On my last weekend day in Beijing, I lounged around and then walked to the Lama Temple from my hotel. I took my time poking around all buildings and did a lot of people watching. The whole place smelled amazing! Then I walked back to the hotel because the website of Panda Brew said it opened at 10 but it really doesn’t open until 4 🙂 After a bit of shopping, I walked BACK over to Panda Brew for a flight. I had their Too Young Wheat, Too Naive Pale Ale, Pure Red Honey Ale and Brown Bear Brown Ale (which was my favorite).
After a week of hard work and some pretty tasty eating exploits, I was invited out by a coworker for Peking duck. We met up with her boyfriend, brother and several of their friends (including a couple from Madrid who studied at the same faculty as I did at the Compultense – small world!). We had a lovely dinner at a great local place and then we walked to a hidden whiskey bar. It looked like you were walking into someone’s garden but no! It’s a bar! They had the family scotch but I stuck to a local wine. And then the group dwindled and we headed to Mai Bar, a super hipster cocktail place where I had a lychee old fashioned. It was a lovely cocktail and a great evening full of conversation.

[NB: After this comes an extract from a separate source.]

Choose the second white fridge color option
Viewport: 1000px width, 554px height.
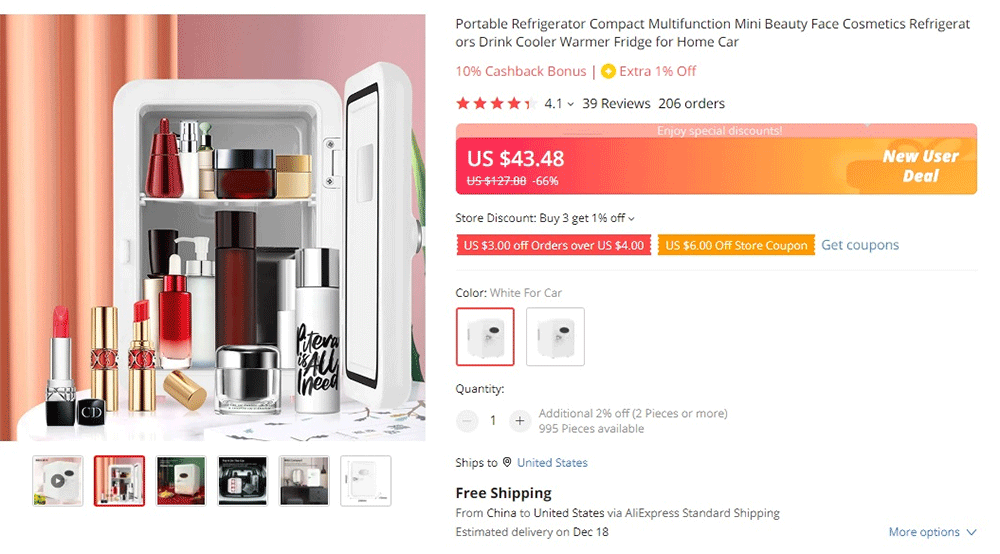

Saturday morning, I put myself on the subway and went to Tianamen Square. It was pretty locked down in anticipation of the upcoming military parade. I was pretty bummed – it would be have been cool to see such an important public space. I did get an idea of it’s vastness as I walked around it to Zhongshan Park and hung out.
After returning to the hotel, I walked over to the Hutong for a dumpling making class. It was just me and another couple and our instructor. We learned how to make the dough and a meat and vegetarian filling. We then filled a batch and then pan fried half and boiled the other half. The ayi made the most delicious smashed cucumber salad. I purchased a Chinese rolling pin and we were given the recipes. I can’t wait to try these at home!

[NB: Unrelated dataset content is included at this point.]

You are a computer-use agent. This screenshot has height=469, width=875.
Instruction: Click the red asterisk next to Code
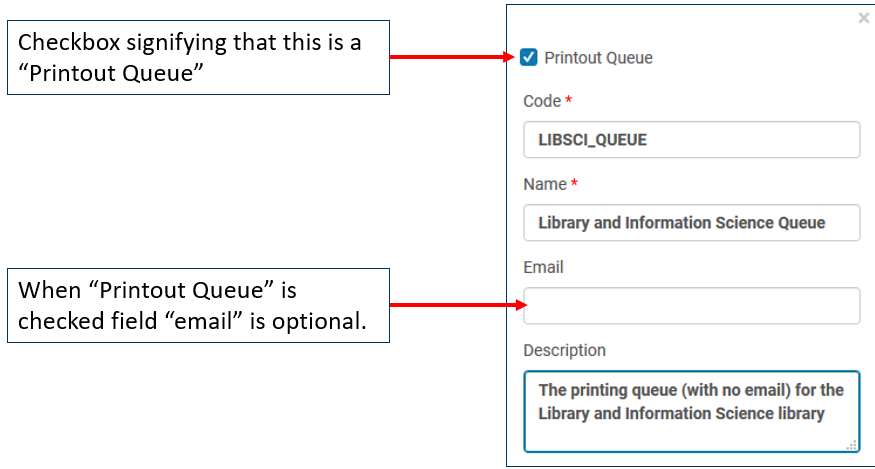click(569, 101)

I had scheduled a tour to the Great Wall on Sunday and was picked up bright and early. We started at the Summer Palace, built during the Ming Dynasty, like the Forbidden City. While this was a palace, more acts of state happened here than at the Forbidden City. Empress Dowager Ci Xi and her long tenure as regent dominated the stories our guide told us. She sounds like quite the force of nature.
The above is one of the most important Buddhist temples in China but during the Cultural Revolution, the statues were torn down and melted. The inside is now empty but the statues have been replaced with copies for tourists. Below, is a stone boat. The last emperor built it and our tour guide told us a really great fable about how the emperor is the boat and the people are the water and they rise and fall together. In foolishness, the last emperor had a stone boat commissioned that did not relay on the backs of the people to float.

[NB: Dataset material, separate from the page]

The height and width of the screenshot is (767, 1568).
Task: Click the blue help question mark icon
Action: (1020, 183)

And then we headed off to a completely tourist trap of a jade factory where we were given a short demonstration and a long sales pitch. We did eat a pretty traditional lunch and then we headed to the Great Wall! It was a very hot and hazy day but it was sort of unreal to actually be there. On the way back to the city we stopped at another tourist trap place, this time a tea house. Although I did learn a lot of about tea and bought three kinds of tea to take home.
I left on a Thursday and arrived late Friday night in BEIJING. I was up bright and early on Saturday and headed out to the National Museum of Art. When I arrived, the two main floors were closed for construction but there was a whole exhibit on Polish folk art, especially dance and dress. It was interesting, if not exactly what I expected my first taste of China to be.
I then caught a cab to the Forbidden City…just a few blocks away. Oops! I ran into a couple, from Chicago, and we chatted while getting our tickets. They had a tight schedule so we separated when we got inside as I was in no rush. I rented an audio headset and walked around and took in most of the buildings.
The crowds were unreal. Technically called the Palace Museum, the Forbidden City is the best preserved example of Chinese palatial architecture and some of the oldest wooden buildings in the world. Each palace had a special ceremonial use – the closer to the center, the more important. Tucked on each side of the main courtyard were sets of six smaller palaces, for the wives and concubines.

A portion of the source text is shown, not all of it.